In order to gain a deeper inside on the relative effects of each 3D descriptor in our model, a recently reported weight-based input ranking scheme was carried out. The black-box nature of three layers ANNs has been “deciphered” in a recent report by Guha et al. [Citation46]. Their method allows an understanding of how an input descriptor is correlated to the predicted output by the network and consists of two parts. First, the nonlinear transform for a given neuron is linearized. Afterward, the magnitude in which a given neuron affects the downstream output is determined. Next, a ranking scheme for neurons in the hidden layer is developed. The ranking scheme is carried out by determining the Square Contribution Values (SCV) for each hidden neuron (see Reference 46 for details). This method for ANN model interpretation is similar in manner to the partial least squares interpretation method for linear models described by Stanton [Citation47].

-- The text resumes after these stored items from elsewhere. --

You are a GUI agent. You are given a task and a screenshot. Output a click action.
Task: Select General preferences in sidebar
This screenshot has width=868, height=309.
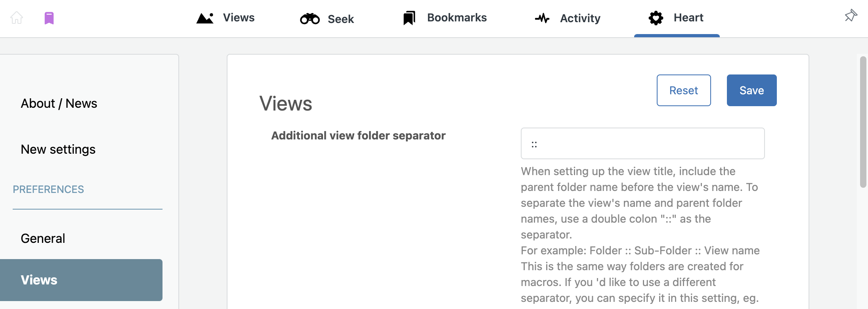tap(43, 238)
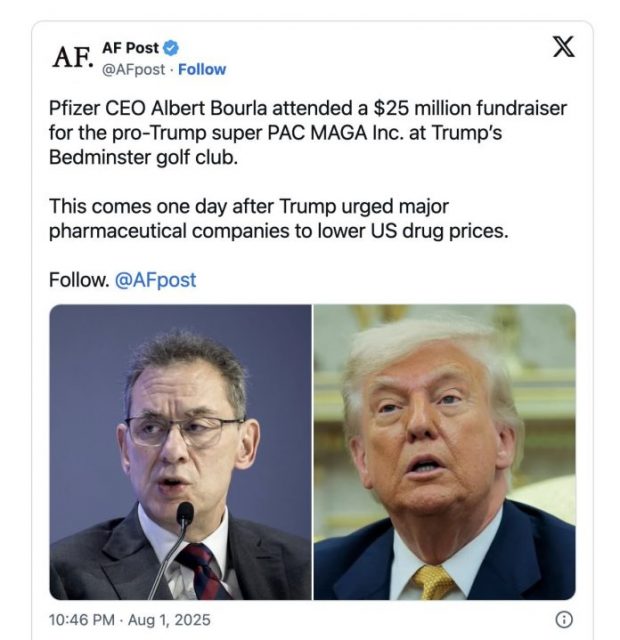Open the 10:46 PM · Aug 1, 2025 timestamp
This screenshot has width=620, height=640.
[x=129, y=620]

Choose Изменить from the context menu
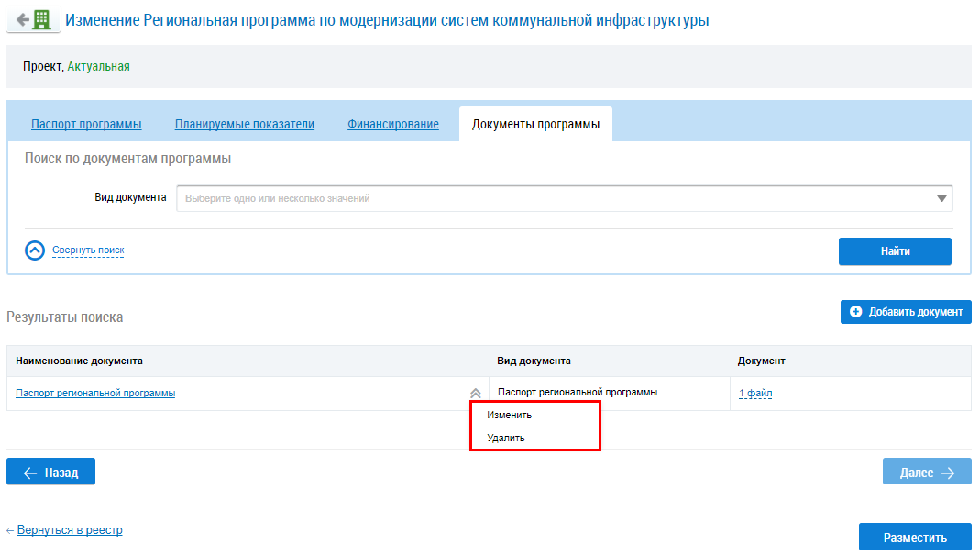coord(510,415)
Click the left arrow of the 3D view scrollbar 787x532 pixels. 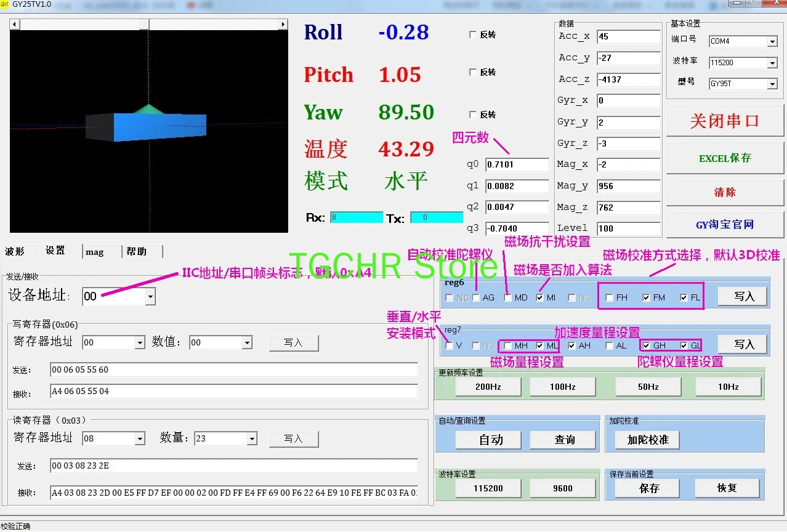(15, 25)
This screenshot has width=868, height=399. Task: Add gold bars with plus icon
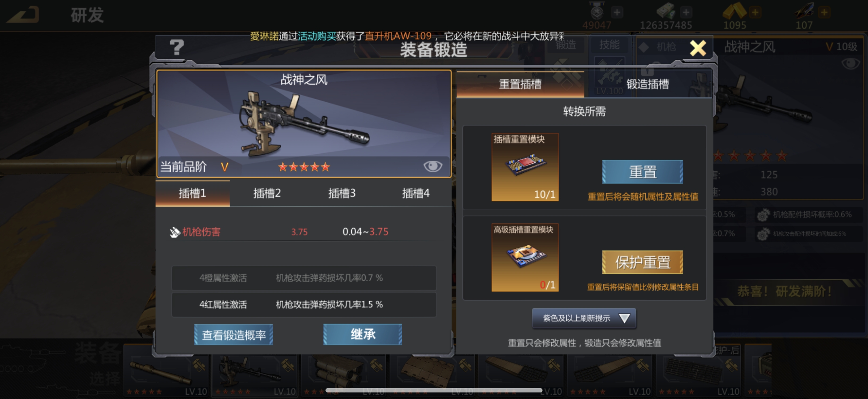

Results of the ANN deciphering study appear in . The reported effective weight matrix for our model shows that the third hidden neuron has the major contribution to the model with a SCV value 4-fold higher in comparison to the first hidden neuron. On this neuron, SPAM and Mor03v descriptors have the highest impacts equal to − 2.774 and 2.676, respectively. From this analysis we can also derive the approximate effect of the selected descriptors. The sign of the weights indicates the trend of the output value. According to the sign of the effective weights in each hidden neuron, neither descriptor shows a completely positive or negative trend which suggests complex nonlinear effects. The most relevant descriptors SPAM and Mor03v, which have opposed effects in the third hidden neuron (negative and positive respectively), change their effects in other neurons.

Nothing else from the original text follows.